_TASK REQUIREMENTS_
Render every line of the records, from the first line through the line containing "[x=55, y=199]" (inclusive), as a JSON list of strings, one string per line and blank lines omitted.

_RAW RECORDS_
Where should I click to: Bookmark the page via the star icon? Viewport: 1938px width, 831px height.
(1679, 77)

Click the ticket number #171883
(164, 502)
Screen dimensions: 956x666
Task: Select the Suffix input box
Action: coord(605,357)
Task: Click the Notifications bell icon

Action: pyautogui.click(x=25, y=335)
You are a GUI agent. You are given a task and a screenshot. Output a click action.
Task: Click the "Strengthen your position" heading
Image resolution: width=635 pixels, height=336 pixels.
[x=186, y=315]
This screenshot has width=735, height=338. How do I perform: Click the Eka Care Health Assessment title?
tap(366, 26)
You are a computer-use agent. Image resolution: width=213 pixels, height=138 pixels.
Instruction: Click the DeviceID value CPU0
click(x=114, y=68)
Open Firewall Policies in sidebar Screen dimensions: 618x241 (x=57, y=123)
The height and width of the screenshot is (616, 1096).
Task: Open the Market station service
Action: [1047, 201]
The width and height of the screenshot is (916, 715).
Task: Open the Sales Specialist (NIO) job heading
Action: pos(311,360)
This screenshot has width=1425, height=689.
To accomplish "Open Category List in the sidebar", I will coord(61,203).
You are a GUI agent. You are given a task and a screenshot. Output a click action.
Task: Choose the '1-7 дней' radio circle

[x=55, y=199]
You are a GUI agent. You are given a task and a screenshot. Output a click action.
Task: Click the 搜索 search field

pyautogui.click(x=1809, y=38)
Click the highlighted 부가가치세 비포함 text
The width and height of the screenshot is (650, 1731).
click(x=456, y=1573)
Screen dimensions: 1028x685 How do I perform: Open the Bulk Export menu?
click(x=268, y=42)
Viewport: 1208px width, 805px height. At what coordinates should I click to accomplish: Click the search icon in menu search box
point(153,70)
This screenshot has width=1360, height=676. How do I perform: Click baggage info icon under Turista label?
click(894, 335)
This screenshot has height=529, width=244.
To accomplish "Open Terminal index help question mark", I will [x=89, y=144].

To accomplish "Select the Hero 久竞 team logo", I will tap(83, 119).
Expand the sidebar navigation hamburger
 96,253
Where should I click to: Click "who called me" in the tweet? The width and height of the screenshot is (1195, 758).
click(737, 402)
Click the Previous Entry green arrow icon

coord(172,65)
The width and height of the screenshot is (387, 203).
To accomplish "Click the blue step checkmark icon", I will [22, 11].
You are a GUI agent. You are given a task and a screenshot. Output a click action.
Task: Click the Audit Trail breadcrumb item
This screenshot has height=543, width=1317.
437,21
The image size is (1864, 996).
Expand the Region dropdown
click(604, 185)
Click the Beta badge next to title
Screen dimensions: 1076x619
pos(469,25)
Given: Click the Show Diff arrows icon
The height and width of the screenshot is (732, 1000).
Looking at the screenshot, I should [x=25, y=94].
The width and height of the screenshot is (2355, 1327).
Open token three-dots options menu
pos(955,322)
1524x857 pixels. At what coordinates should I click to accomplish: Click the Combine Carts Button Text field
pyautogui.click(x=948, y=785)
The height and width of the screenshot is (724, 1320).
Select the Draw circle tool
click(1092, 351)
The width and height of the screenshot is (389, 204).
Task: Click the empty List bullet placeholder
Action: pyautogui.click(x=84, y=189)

_COMPLETE OUTPUT_
[
  "Where should I click to: Bookmark the page via the star icon? Viewport: 1938px width, 831px height.",
  "(1679, 77)",
  "Click the ticket number #171883",
  "(164, 502)",
  "Screen dimensions: 956x666",
  "Task: Select the Suffix input box",
  "Action: coord(605,357)",
  "Task: Click the Notifications bell icon",
  "Action: pyautogui.click(x=25, y=335)",
  "You are a GUI agent. You are given a task and a screenshot. Output a click action.",
  "Task: Click the \"Strengthen your position\" heading",
  "Image resolution: width=635 pixels, height=336 pixels.",
  "[x=186, y=315]",
  "This screenshot has width=735, height=338. How do I perform: Click the Eka Care Health Assessment title?",
  "tap(366, 26)",
  "You are a computer-use agent. Image resolution: width=213 pixels, height=138 pixels.",
  "Instruction: Click the DeviceID value CPU0",
  "click(x=114, y=68)",
  "Open Firewall Policies in sidebar Screen dimensions: 618x241 (x=57, y=123)",
  "The height and width of the screenshot is (616, 1096).",
  "Task: Open the Market station service",
  "Action: [1047, 201]",
  "The width and height of the screenshot is (916, 715).",
  "Task: Open the Sales Specialist (NIO) job heading",
  "Action: pos(311,360)",
  "This screenshot has width=1425, height=689.",
  "To accomplish \"Open Category List in the sidebar\", I will coord(61,203).",
  "You are a GUI agent. You are given a task and a screenshot. Output a click action.",
  "Task: Choose the '1-7 дней' radio circle",
  "[x=55, y=199]"
]